DFW, litbros, and the perils of fusing one's identity with what you consume
I wanted to make a post about the phenomenon of litbro discourse, that genre of article or reddit comment or booktok mocking a stereotype of a particular kind of reader. In this case, the reader is usually a male grad student obsessed with DFW, who I can assume assails his neighbors with unwanted monologues on the merits of Infinite Jest. I'm personally dubious that there are great hordes of DFW bros roaming grad programs anymore, and if they ever did exist, that they numbered more than a few dozen or hundred. But even if there was or is a huge population of bro-y DFW fans, I think there's a more concerning thread I'd like to tug at underneath all this: the insinuation that you should not read a certain kind of book to avoid being seen as a certain kind of person.
I think this is really unfortunate and amounts to a form of intellectual or literary pusillanimity.
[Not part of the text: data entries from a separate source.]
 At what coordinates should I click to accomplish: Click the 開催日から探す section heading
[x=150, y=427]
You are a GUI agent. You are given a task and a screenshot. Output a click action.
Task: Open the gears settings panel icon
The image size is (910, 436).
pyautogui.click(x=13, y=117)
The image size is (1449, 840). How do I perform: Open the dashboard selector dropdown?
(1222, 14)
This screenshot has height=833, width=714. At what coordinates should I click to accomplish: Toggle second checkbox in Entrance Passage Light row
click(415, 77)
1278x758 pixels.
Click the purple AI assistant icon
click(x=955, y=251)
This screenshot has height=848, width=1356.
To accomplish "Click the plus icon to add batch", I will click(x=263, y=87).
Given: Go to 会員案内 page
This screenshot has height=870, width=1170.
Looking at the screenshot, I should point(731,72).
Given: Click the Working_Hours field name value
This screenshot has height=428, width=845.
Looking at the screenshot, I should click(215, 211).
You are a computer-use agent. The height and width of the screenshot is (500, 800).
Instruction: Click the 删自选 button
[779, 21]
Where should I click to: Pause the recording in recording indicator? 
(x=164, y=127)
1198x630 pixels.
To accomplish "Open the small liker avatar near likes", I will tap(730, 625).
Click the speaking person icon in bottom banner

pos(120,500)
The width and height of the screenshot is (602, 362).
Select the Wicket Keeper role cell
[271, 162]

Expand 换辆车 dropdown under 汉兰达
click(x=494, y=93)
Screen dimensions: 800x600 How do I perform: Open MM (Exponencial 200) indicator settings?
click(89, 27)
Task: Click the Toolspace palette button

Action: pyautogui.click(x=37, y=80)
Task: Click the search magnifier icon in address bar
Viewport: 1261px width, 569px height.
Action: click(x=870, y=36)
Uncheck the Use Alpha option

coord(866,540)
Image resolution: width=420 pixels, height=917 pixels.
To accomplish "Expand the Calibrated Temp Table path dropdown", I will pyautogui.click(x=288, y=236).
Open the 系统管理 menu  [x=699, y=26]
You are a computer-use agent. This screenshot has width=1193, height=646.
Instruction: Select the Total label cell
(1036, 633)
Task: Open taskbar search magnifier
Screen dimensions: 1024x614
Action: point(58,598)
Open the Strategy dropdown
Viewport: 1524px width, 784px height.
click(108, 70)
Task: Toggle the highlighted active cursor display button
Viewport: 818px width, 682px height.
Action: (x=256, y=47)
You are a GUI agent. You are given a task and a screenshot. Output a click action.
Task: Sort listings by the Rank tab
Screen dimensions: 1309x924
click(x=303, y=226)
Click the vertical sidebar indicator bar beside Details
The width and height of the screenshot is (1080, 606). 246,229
I think there is no shortcut for meaningfully weighing the merits of a work or writer short of actually reading that writer, critically. I can respect someone who roasts DFW on the basis of what he's written. I can't respect someone who snarkily dismisses his work based on an anecdotal encounter with a single obnoxious fan.
We live in an era where people fill the hole religious, cultural or ethnic identity used to fill with quite shallow replacements. I suspect this whole discourse is a function of folks identifying a bit too closely with the identity of being a "reader", of believing that the books we admire substantially comprise who we are. I love books, I love literature, and my life has been shaped by great writers like Tolstoy, George Eliot, and others -- but I am not my consumption of those works.
I could be way off base here, and I invite comments if people have any.